Three types of AMP are available on HPE ProLiant servers:
- Online Spare memory
- Mirrored Memory
- Non-hot plug Mirrored Memory mode
- Hot Plug Mirrored Memory mode
- Hot Plug RAID Memory
Online Spare Memory
Online Spare memory mode is a higher level of memory protection that complements Standard Memory mode with Advanced ECC. With Online Spare mode, a DIMM with a rank of memory at least as large as the other ranks in the system, or memory board, is designated as the Online Spare rank.2 If one of the other DIMMs exceeds a threshold rate of correctable memory errors, the affected rank of memory within that DIMM is taken offline and the data is copied to the Online Spare rank. This capability maintains server availability and memory reliability without service intervention or server interruption.
The DIMM that exceeded the error threshold can be replaced at the customer’s convenience during a scheduled shutdown. Online Spare reduces the chance of an uncorrectable error bringing down the system; however, it does not fully protect the system against uncorrectable memory errors.
To find more information, administrators should read QuickSpecs document for the server.
Mirrored Memory mode is a fault-tolerant memory option that provides a higher level of availability than Online Spare mode. While Online Spare mode protects against single-bit errors and entire DRAM failure, Mirrored Memory mode provides full protection against single-bit and multi-bit errors.
There are two types of Mirrored Memory mode: non-hot plug and hot plug. Non-hot plug Mirrored Memory mode is beneficial to sites that cannot afford unscheduled downtime. Hot-plug Mirrored Memory is beneficial to sites that cannot risk waiting until scheduled downtime to replace degraded memory modules. No operating system support is required for this option and all software and drivers are in the system BIOS.
Hot Plug RAID Memory
Hot Plug RAID Memory protects the server against uncorrectable memory errors that would otherwise result in a server failure. Hot Plug RAID Memory allows the memory subsystem to operate continuously, even in the event of a complete memory device failure.
The Hot Plug RAID memory implementation in ProLiant servers requires four memory boards. The implementation is conceptually similar to Redundant Array of Independent Disks (RAID) Level 5 in that the north bridge uses an exclusive-OR engine to generate a parity check line for every three cache lines. The north bridge interleaves the cache lines and the parity check line across all four memory boards.
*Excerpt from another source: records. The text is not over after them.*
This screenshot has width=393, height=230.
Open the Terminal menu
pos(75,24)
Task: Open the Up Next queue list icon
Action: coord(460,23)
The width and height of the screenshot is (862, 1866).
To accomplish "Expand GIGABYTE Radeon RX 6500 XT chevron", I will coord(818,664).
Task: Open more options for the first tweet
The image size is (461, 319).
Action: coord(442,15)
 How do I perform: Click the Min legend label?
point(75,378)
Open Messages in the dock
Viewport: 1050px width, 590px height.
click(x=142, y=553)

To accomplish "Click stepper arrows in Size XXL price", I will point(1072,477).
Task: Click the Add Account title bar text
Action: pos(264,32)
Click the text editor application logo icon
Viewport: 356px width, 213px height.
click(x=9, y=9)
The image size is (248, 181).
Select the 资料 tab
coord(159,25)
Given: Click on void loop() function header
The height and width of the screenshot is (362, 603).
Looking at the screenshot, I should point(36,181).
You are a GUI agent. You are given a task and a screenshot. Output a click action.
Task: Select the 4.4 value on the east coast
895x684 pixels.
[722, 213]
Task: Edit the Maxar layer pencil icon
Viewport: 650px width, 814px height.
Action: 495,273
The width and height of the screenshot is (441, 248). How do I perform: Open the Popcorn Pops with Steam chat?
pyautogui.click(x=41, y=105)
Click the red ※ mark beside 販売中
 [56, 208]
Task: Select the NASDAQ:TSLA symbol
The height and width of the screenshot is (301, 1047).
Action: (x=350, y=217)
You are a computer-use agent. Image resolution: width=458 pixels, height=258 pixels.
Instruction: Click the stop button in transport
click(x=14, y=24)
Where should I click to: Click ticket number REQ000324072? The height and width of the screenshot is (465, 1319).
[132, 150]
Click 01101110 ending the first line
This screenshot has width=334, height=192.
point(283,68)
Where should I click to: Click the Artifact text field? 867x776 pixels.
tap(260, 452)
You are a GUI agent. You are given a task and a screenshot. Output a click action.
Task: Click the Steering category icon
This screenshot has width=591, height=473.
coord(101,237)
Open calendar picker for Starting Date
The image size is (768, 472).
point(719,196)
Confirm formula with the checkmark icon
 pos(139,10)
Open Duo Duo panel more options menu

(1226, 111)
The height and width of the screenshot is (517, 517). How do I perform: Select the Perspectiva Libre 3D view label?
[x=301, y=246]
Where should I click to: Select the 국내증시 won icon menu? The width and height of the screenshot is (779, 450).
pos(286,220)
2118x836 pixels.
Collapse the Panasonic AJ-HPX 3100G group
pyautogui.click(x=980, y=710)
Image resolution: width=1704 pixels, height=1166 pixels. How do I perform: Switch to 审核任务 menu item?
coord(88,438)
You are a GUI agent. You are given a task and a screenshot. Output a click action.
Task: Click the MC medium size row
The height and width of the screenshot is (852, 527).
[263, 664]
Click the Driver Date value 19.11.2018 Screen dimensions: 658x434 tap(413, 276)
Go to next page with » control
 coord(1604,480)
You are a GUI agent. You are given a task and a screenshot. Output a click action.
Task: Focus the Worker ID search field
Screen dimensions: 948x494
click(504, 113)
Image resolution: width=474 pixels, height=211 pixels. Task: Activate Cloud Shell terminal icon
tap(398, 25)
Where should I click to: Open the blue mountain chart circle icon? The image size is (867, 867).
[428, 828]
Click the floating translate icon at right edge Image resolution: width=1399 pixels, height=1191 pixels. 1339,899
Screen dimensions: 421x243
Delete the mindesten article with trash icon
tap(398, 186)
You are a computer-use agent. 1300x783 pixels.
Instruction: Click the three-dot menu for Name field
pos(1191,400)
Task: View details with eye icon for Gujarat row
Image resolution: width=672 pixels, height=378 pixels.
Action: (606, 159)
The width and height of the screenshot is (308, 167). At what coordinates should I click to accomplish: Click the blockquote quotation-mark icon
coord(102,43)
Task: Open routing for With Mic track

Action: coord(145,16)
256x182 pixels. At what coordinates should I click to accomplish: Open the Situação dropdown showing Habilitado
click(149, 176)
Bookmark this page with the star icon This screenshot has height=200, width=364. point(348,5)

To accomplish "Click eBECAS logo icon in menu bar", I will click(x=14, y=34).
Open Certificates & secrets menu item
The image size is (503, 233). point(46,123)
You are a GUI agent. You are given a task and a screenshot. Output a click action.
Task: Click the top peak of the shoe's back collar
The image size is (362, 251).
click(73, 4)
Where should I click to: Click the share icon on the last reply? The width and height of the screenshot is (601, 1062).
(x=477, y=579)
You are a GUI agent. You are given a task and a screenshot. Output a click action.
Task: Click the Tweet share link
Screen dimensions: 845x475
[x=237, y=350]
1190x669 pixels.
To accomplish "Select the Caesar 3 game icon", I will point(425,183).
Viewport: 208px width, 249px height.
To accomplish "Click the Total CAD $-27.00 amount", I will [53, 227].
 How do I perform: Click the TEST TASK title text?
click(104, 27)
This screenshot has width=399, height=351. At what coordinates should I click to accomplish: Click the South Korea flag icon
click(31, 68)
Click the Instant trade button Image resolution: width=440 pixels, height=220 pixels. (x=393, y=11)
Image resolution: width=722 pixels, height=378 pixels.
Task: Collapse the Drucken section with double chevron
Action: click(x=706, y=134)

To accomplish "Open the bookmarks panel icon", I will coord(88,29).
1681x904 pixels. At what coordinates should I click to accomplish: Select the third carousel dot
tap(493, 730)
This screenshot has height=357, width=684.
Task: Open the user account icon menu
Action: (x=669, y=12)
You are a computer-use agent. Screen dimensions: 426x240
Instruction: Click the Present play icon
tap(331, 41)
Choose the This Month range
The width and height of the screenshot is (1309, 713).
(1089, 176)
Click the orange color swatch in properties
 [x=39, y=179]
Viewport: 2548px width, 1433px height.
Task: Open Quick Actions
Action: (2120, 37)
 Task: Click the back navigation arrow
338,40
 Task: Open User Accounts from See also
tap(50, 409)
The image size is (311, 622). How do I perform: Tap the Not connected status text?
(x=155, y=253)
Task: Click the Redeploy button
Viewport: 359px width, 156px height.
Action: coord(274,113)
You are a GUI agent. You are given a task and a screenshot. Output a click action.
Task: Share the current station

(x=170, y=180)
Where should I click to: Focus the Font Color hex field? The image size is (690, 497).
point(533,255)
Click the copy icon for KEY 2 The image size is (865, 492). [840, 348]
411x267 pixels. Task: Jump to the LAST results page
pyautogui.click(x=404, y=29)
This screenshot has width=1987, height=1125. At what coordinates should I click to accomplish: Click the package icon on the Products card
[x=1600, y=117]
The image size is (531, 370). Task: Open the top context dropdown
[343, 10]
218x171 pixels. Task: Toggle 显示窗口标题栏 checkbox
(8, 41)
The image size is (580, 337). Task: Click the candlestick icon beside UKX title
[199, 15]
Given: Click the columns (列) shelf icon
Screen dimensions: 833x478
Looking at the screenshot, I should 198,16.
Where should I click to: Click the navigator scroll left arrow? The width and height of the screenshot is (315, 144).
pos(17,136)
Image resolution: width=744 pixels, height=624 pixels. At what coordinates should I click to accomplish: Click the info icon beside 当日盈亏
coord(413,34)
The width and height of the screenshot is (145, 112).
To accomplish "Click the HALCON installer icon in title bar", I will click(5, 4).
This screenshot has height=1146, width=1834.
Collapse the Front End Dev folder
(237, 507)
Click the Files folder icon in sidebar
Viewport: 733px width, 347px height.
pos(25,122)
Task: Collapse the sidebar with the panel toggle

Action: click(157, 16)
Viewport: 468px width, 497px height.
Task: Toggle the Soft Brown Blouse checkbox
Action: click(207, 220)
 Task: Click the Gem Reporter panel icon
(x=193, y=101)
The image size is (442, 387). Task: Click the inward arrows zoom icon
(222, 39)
Because the cache lines are striped across the memory boards, all four boards must have the same total amount of memory. If an uncorrectable memory error is encountered, the server can re-create the proper data using the parity information and the information from the other memory boards that contain no failed DIMMs.
Advanced Memory Protection Comparison
|Advanced ECC Technology||Online Spare Memory||Not-Hot Plug Mirrored Memory||Hot Plug Mirrored Memory||Hot Plug RAID Memory|
|Device Failure Protection||Yes||Yes||Yes||Yes||Yes|
|Failed DIMM Replacement||Offline||Offline||Offline||Online||Online|
|Additional Memory Expense||0%||10%-50%||100%||100%||25%|
These Advanced Memory Protection technologies will help administrators to increased service availability but it has more cost. Of course, cost of unplanned down time is more expensive than buy additional hardware.